Obwohl die von Carlos "ocelote" Rodriguez Santiago gegründete Organisation zu den Besten der Welt gehört, weist G2 einen vergleichsweise kleinen Betreuerstab auf. Neben Lohmann ist für die Spieler nämlich nur sein Assistenztrainer und Analyst Christopher "Duffman" Duff zuständig. Um alle anderen Bereiche wie Social Media und Sponsorentermine kümmert sich ein eigener Manager. Bei der Konkurrenz von Schalke 04 ist der Betreuerstab deutlich größer, wie DER STANDARD bereits erfuhr. Hier gibt es neben dem Coach auch Videoanalysten, Sport- und Gesundheitsexperten und eine Performance-Managerin für das mentale Wohl der Spieler.
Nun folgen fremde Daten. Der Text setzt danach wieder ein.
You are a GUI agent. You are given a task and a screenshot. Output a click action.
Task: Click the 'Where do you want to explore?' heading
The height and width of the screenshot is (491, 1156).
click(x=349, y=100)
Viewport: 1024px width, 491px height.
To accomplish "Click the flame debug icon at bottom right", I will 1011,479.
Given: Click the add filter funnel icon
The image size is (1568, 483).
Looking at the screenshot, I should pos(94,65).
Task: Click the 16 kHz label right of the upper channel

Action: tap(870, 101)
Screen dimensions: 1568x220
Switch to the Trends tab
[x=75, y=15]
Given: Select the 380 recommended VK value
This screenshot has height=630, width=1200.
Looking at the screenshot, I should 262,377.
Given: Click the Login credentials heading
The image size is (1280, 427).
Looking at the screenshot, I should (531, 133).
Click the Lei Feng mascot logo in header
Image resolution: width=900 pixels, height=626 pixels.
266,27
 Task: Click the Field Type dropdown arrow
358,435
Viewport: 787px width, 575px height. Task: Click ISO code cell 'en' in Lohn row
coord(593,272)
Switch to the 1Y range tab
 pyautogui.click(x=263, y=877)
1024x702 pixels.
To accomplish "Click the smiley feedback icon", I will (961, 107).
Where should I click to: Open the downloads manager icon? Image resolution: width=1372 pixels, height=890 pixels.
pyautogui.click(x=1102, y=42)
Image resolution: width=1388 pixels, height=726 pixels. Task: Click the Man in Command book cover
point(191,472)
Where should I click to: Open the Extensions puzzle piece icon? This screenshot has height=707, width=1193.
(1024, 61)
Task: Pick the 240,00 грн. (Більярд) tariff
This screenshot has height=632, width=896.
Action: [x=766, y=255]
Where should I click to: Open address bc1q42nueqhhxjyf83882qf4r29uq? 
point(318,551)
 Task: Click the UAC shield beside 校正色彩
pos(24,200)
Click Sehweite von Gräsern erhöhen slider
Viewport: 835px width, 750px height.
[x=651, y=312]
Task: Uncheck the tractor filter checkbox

G2 bietet Abos für Fitnesscenter und eigenen Koch

Bei G2 sind körperlicher Ausgleich und gute Ernährung ebenso ein Thema, wie Lohmann dem STANDARD erzählt. Zwang oder Vorgaben gibt es hier aber nicht – die Organisation bietet ihren Spielern jedoch eine Mitgliedschaft in Fitnessstudios an. Damit auch kein Fastfood auf den Tisch kommt, gibt es bei der in Berlin ansässigen Mannschaft einen eigenen Koch. Laut dem Coach sollen die Spieler mittlerweile aus eigenen Stücken ins Fitnesscenter gehen. Viel Freizeit bleibt den LoL-Profis aber ohnehin nicht.

G2 Esports

Wie das Training bei G2 aussieht

Diese verbringen die Spieler nämlich größtenteils mit dem Game, um fortwährend zu den Besten zu zählen. Zwischen 14 und 20 Uhr haben die Profis dann auch ein gemeinsames Training, das von Lohmann organisiert wird. Bei diesen sogenannten "Scrims" spielen die G2-Profis gegen andere Teams – die Performance wird dabei von Videoanalysen begleitet. Davor und danach gibt es auch noch ein Teammeeting, bei dem Strategien und die Auswahl der Helden besprochen werden. Nach den "Scrims" finden dann auch Diskussionen dazu statt. Lohmanns Arbeitstag endet hier aber noch nicht: Er widmet sich danach Spielen aus anderen Regionen, um "neue Strategien und Denkanstöße" zu finden.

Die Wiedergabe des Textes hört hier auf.